While aesthetics make the loudest statement, today’s time machines don’t only appear innovative, they leverage advanced technologies and state-of-the-art materials. Since launching his namesake brand in 2001, Richard Mille has applied his passion for Formula 1 racing in daring watches that draw on high-performance materials used in automotive racing and aerospace. Mille’s watches are fabricated from exotic metallic and non-metallic alloys, carbon nanofiber, silicon, and ceramics. This year’s RM030 incorporates the novel caliber RMAR1 with a declutchable rotor system that prevents overwinding by automatically disconnecting the winding barrel from the rotor’s winding mechanism when the power reserve hits 50 hours and re-engaging when the power reserve reduces to 40 hours. And much like the RM027 tourbillon, which Rafael Nadal wore while winning the Grand Slam last year, the new RM038 Tourbillon Bubba Watson (named for new brand ambassador, American golf star Bubba Watson) is designed for the rigors of sport with an ultralight and robust Magnesium-Aluminum AZ91 case. The advanced alloy is treated with Titalyt II—an electro-plasma oxidation treatment used in aerospace, medical, and automotive industries—that endows the watch with its whitish color and incredible scratch and corrosion resistance.

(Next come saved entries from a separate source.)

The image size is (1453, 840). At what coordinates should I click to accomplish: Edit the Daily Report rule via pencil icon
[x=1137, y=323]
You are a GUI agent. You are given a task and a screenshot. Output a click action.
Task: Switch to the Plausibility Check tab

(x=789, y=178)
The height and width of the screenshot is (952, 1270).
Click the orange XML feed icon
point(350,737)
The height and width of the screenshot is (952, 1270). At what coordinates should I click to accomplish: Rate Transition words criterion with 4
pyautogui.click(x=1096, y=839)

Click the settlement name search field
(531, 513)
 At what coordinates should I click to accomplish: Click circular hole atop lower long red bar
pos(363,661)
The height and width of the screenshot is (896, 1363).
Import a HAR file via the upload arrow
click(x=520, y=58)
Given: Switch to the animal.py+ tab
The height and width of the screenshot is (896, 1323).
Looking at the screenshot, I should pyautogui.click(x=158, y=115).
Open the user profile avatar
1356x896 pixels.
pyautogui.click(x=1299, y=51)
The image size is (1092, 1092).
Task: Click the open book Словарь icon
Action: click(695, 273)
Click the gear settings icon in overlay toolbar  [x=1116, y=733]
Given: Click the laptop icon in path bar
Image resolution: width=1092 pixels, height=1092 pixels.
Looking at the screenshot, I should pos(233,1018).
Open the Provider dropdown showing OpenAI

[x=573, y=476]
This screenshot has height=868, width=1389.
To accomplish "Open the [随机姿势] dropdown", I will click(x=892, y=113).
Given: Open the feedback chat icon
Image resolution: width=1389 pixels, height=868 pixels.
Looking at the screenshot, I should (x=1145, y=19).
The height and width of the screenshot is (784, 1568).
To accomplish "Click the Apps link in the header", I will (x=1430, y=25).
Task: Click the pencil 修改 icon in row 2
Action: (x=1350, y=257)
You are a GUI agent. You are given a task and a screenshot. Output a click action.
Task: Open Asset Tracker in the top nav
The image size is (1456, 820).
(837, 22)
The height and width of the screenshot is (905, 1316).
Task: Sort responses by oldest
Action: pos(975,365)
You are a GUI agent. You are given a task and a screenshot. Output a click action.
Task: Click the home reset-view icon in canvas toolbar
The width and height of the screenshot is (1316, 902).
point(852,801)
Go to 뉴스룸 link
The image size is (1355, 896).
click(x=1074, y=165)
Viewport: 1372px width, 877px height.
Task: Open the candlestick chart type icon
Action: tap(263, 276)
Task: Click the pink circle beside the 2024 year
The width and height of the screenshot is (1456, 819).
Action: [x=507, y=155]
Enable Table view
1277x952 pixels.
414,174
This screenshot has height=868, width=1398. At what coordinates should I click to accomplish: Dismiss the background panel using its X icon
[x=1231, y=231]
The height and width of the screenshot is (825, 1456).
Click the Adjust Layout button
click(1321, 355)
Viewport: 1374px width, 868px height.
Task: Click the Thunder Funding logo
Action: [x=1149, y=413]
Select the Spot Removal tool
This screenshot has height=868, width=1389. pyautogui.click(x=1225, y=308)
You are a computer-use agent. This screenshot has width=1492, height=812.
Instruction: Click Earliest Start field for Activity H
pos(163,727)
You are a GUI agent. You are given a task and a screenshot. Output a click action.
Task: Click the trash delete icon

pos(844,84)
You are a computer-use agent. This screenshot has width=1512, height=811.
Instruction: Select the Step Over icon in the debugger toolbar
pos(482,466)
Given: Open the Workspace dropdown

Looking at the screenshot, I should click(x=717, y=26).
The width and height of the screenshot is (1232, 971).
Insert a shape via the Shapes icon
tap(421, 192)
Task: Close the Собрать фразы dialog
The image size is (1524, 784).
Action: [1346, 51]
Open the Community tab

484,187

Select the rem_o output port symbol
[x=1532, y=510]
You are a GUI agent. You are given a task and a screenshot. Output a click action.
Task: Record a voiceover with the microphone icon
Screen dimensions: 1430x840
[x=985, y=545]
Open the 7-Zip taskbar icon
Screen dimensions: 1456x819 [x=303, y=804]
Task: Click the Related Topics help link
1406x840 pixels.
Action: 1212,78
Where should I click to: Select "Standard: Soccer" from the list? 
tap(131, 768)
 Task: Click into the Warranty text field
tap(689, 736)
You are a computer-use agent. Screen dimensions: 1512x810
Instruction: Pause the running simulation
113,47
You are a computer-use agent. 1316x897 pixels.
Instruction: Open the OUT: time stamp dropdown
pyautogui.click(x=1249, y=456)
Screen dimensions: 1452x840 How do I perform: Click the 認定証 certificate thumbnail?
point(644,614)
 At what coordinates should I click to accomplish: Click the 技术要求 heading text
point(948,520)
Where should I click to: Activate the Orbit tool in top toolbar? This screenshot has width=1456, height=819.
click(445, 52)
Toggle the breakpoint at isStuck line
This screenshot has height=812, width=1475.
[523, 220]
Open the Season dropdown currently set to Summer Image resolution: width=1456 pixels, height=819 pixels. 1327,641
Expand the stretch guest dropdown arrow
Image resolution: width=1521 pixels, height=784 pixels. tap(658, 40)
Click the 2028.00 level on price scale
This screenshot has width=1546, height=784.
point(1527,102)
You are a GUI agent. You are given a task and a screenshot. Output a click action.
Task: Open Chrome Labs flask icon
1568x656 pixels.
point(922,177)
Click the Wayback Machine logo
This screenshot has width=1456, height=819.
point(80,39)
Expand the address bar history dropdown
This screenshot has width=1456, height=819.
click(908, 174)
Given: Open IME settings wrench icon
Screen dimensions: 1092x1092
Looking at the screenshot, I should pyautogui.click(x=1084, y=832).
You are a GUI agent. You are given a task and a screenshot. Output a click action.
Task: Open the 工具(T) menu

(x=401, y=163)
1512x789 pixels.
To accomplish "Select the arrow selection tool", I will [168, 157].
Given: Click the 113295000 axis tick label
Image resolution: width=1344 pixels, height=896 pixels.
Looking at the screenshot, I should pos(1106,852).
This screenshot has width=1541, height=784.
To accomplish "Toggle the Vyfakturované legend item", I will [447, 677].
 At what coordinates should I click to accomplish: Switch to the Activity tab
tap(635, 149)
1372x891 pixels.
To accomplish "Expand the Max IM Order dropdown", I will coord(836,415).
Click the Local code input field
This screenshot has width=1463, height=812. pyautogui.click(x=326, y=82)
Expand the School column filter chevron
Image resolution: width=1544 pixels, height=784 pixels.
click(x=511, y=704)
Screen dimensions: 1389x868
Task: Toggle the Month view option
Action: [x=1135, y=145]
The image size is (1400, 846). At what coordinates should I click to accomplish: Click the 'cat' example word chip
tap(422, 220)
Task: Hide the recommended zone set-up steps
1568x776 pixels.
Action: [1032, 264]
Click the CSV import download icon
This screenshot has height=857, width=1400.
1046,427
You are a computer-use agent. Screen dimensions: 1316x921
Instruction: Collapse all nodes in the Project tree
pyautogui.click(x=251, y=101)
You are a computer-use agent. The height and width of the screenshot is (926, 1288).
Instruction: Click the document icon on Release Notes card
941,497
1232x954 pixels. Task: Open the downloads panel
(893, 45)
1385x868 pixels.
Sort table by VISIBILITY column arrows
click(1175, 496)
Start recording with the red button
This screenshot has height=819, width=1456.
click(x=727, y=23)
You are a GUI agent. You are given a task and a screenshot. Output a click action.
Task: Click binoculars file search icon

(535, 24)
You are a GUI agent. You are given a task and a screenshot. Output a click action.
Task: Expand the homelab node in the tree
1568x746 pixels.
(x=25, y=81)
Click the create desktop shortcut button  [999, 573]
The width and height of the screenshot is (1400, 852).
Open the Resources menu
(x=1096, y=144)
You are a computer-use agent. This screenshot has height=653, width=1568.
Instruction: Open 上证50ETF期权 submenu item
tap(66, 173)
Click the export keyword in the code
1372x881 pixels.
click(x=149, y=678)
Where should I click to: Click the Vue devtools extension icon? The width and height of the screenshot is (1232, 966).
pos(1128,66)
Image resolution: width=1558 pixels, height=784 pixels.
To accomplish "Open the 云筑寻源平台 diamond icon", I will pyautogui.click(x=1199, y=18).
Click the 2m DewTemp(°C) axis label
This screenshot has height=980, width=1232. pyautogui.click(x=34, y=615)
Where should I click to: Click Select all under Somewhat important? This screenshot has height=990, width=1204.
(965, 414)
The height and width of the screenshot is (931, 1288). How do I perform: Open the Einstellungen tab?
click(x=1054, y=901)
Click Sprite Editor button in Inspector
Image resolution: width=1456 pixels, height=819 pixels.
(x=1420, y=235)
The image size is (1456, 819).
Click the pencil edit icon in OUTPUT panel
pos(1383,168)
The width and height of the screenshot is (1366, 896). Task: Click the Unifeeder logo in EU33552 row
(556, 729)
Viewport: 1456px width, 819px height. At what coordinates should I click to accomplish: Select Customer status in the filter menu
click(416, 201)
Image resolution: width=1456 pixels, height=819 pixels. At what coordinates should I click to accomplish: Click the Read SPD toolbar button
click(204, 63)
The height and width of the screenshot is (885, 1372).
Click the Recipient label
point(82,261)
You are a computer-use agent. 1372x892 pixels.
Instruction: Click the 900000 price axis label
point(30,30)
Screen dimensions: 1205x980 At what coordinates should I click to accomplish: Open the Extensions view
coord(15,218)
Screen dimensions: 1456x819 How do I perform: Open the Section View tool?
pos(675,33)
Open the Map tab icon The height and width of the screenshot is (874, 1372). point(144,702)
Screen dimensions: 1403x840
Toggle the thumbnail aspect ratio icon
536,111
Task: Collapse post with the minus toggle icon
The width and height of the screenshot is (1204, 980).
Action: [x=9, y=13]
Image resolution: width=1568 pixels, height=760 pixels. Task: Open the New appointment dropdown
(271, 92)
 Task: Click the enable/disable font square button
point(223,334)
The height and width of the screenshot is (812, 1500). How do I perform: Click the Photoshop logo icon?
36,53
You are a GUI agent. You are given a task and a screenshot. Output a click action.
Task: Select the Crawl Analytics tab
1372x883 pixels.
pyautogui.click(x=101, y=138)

DeBethune, another new-millennium brand, has made big technical strides in movement development since 2004 when it unveiled its first piece, the classical DB15. Since then, the brand has dedicated itself to groundbreaking movement design. While classical codes are still in evidence in some pieces, others evoke the forward-thinking character of the engines inside. Referencing the design codes of 2006’s DBS, this year’s titanium DB28 is distinguished by the hallmark delta-shaped polished steel mainplate, which is the focal point of the dial. The Calibre DB2115 is equipped with De Bethune’s self-regulating twin barrel and a regulating organ featuring a new silicon/palladium balance wheel with a flat terminal curve protected by the brand’s triple pare-chute shock-absorbing system. Recalling the early DB15, the DB28’s platinum and blued steel spherical moon phase display is accurate to within one day every 122 years.
While some big brand presidents have criticized the amount of editorial coverage devoted to these comparably Lilliputian watchmakers, who log production in the hundreds rather than tens or hundreds of thousands of pieces, the attention boils down to sex appeal—the wow factor that gets a large number of watch enthusiasts excited, even though only a small number will ever don one. Nevertheless, some major brands including Cartier, Montblanc, and TAG Heuer recently have invested heavily in projects that have yielded thoroughly unconventional timepieces in the same spirit of invention, with the goal of staking their own claim on the new frontier of watchmaking. Of course a watch must tell the time, but how it does so is what makes an emotional connection with the craft’s most ardent fans. “If you’re going to spend a lot of money on a watch, it’s because that watch hits you in some way, it says something about your personality,” says Hallock. “Of course some people with money may want a Patek Philippe, but people who really get what we’re doing love it.”